IMAGINE A WORKPLACE populated by all varieties of troubled folk. Some have had or maybe even have addictions. Some can explode in sudden anger. Some know no meaningful relationship. Some have criminal records from minor offenses. Some have more worrisome criminal backgrounds. Some are depressed or anxious.
A workplace of such troubled individuals might seem hopelessly fraught. At the same time, such a workplace might offer a lifeline for some of these folks. After all, a job can take one off the street, teach employability, habituate dependability, and make basic skills valuable. Perhaps most important, a job can build a person’s confidence in their capacity to be meaningful and valued. Listen sometime to a person who has unsuccessfully sought rewarding work only to be turned away again and again and you’ll understand how important it is to be employed.
How would one go about extending a helping hand?
I talked to my friend about it. She volunteers a couple of times a month with a businessman who employs high-risk, low-dependability individuals. It’s a non-profit enterprise, supported in part by grants because of the chink it can make in big problems in America, meaning homelessness (“un-housed” is a current euphemism), substance abuse, helplessness and hopelessness.
We see it every day; it’s very hard to avoid seeing it. A trip to the grocery store will generally cross paths with a person and a cardboard sign. Is there something besides a few coins from the glove box that can actually help folks onto a productive pathway?
My friend suggests a small part of the solution is to help people understand how to converse. Her comment struck a respondent chord with me, because sometimes in my writing I digress into thoughts about meaningful conversation. For me, such moments of actual idea and emotional exchange are invaluable. To be sure, even idle conversation is part of what some view as an elixir for loneliness. A recent article in The Washington Post used charts and graphs to demonstrate the growing frequency of loneliness, not just in America but in many countries. Especially with older people, living alone is common. The pandemic is cited in this article as a recent development that exacerbated loneliness. Also mentioned is social media, suggesting it’s a poor substitute for personal involvement with other individuals. One might go further: Social media is like processed food, tasty, only mildly nutritious, and a fast track to serious health issues.
So, how then shall we live more fruitfully? My friend said she likes to talk about listening as part of the fix. She says she has noticed that these people share a common inability to hear what those around them are saying. She surmises, and who can argue, that nurturing children or employees these days too often omits the simple idea of informational and emotional exchange. “Reaction” is the word she used, as if to say that instead of hearing and thinking about what the other person has said, one reacts. It’s not hard to find, for example, articles that examine how common it is for people to put their attention on their response to the other speaker, rather than to hear and process what they’ve actually said. The benefit of quiet listening is to the listener as well as to the speaker. The speaker’s ideas are valued while the listener is informed. Maybe it is cultural in part; everybody wants to be the smartest, the cleverest, the most knowledgeable, the most admired. Go to a restaurant and try to have a quiet meal if you’re questioning the premise. Restaurants are unbearably loud because everyone seems to demand the floor.

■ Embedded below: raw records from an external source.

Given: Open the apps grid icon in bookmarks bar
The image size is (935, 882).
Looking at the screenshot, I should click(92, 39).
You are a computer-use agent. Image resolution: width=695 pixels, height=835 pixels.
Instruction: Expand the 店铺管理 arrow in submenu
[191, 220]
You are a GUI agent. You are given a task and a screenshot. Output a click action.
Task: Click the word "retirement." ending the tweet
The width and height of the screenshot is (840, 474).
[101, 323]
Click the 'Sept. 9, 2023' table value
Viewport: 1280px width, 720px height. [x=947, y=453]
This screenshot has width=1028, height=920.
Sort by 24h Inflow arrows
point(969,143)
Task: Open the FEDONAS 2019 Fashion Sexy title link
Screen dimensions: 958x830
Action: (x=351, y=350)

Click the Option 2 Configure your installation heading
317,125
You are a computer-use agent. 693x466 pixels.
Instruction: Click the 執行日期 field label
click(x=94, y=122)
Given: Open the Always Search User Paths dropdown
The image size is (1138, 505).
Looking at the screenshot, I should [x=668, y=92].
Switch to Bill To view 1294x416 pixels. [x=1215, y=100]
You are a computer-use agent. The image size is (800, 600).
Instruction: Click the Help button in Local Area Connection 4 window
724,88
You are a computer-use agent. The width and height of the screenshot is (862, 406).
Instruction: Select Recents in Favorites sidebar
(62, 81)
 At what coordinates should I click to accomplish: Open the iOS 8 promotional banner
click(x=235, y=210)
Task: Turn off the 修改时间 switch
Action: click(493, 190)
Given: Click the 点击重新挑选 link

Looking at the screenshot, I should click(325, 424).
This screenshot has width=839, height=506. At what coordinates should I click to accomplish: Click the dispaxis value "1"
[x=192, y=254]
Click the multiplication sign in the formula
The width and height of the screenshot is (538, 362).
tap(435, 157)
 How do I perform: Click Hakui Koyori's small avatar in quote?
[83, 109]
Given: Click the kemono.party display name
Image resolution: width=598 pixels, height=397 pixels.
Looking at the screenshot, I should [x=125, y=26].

As a teaching exercise, my friend encourages these struggling workforce members to take their own conversational temperature frequently. If one notices their blood boiling, take a real or a metaphorical walk around the block rather than shouting a “what-about-this” retort. The psychologist Carl Rogers encouraged practitioners to reflect rather than to react. For example, sometimes a “tell me more about that” or a “help me understand” or a “I hear you saying” is far more helpful than instantly closing off conversation with a brilliant solution. Managers could use the technique when an employee bursts into the office with an urgent “problem” that requires an immediate “answer.” A manager I know insisted that perhaps 80 percent of “problems” need a conversation, not a solution. Interestingly, managers could save themselves from failure by forgoing brilliance and adopting listening techniques. The former fails; the latter succeeds.
All that is well and good, but of higher importance is sincerity. A good listener also must be genuinely curious. That is, a good listener must actually believe in the value to herself when she tactfully says, “tell me more about that.” He or she must believe something can be learned from another person. Other people don’t have to be viewed as a competitor or a threat. American culture might fail in this regard. With emphasis on market dominance, the best team, the correct political outlook, the one true way, and so on we may inadvertently mandate that we dominate, not cooperate.
I’ll be looking forward to talking with my friend again, eager to learn how it’s going with those who haven’t learned how to converse. My guess is she’ll have some important insights, if I listen.
—RJ Stewart
Can we talk?
Or better; have we learned to listen?